Article Text
Abstract
Objectives The stepwise management of asthma outlined in the BTS/SIGN guideline recommends stepping down asthma patients where control is achieved. The aim of this analysis was to estimate the costs and health outcomes associated with step down of controlled patients on high dose fluticasone/salmeterol (FP/S 1000/100 μg daily) to either extrafine beclometasone/formoterol (BDP/F 400/24 μg) pMDI or medium dose FP/S (500/100 μg) dry powder in the UK setting.
Methods A patient-level simulation Markov model was constructed to enable the simulation of a cohort of patients through three comparative arms (FP/S 1000/100, FP/S 500/100, BDP/F 400/24). Transition probabilities and healthcare resources costs were derived from a recent multinational clinical trial comparing BDP/F 400/24 μg vs FP/S 500/100 μg as step down therapy in asthma. Direct costs and health state utilities were sourced from UK costs and published literature. The cost of FP/S 1000/100 was calculated considering the dry powder formulation. An additional analysis was conducted considering the suspension formulation. The analysis was conducted from a UK health system perspective, based on 6 months horizon. Probabilistic sensitivity analyses were conducted.
Results The analysis showed that there was an ICER (Incremental Cost-Effectiveness Ratio) of 32 000 GBP/QALY (Quality Adjusted Life Years) associated with high dose dry powder FP/S 1000/100 μg vs extrafine BDP/F 400/24 μg and an ICER of approximately 36 800 GBP/QALY associated with medium dose dry powder FP/S 500/100 μg vs BDP/F 400/24 μg. Additional analysis showed that there was an ICER of 85 200 GBP/QALY associated with high dose suspension formulation FP/S 1000/100 μg vs extrafine BDP/F 400/24 μg.

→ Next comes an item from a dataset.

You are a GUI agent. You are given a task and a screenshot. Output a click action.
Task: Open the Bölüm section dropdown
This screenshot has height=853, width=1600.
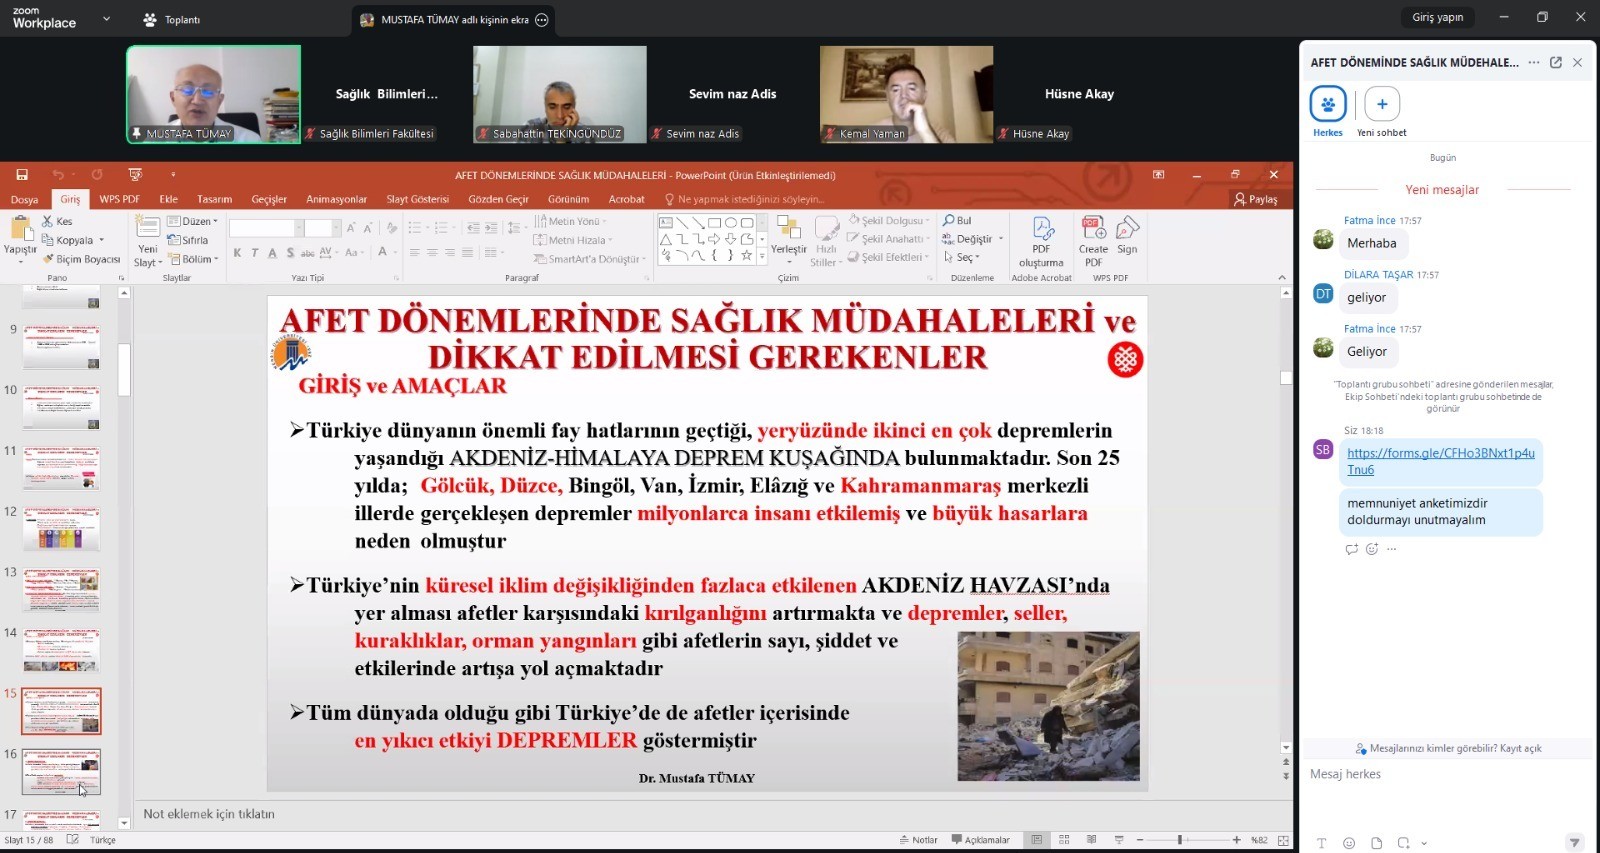click(193, 259)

Conclusions BTS/SIGN guideline recommend that when asthma control is achieved, treatment can be stepped down to the lowest dose that maintains control. It was found that maintaining controlled patients on high dose FP/S is not cost-effective. Extrafine BDP/F 400/24 μg daily can be considered to be a cost-effective option in the UK to maintain control of asthmatic patients stepped down from high dose FP/S 1000/100 μg daily dry powder or suspension formulations and the magnitude of cost effectiveness is estimated to be highest when stepping down from the suspension formulation.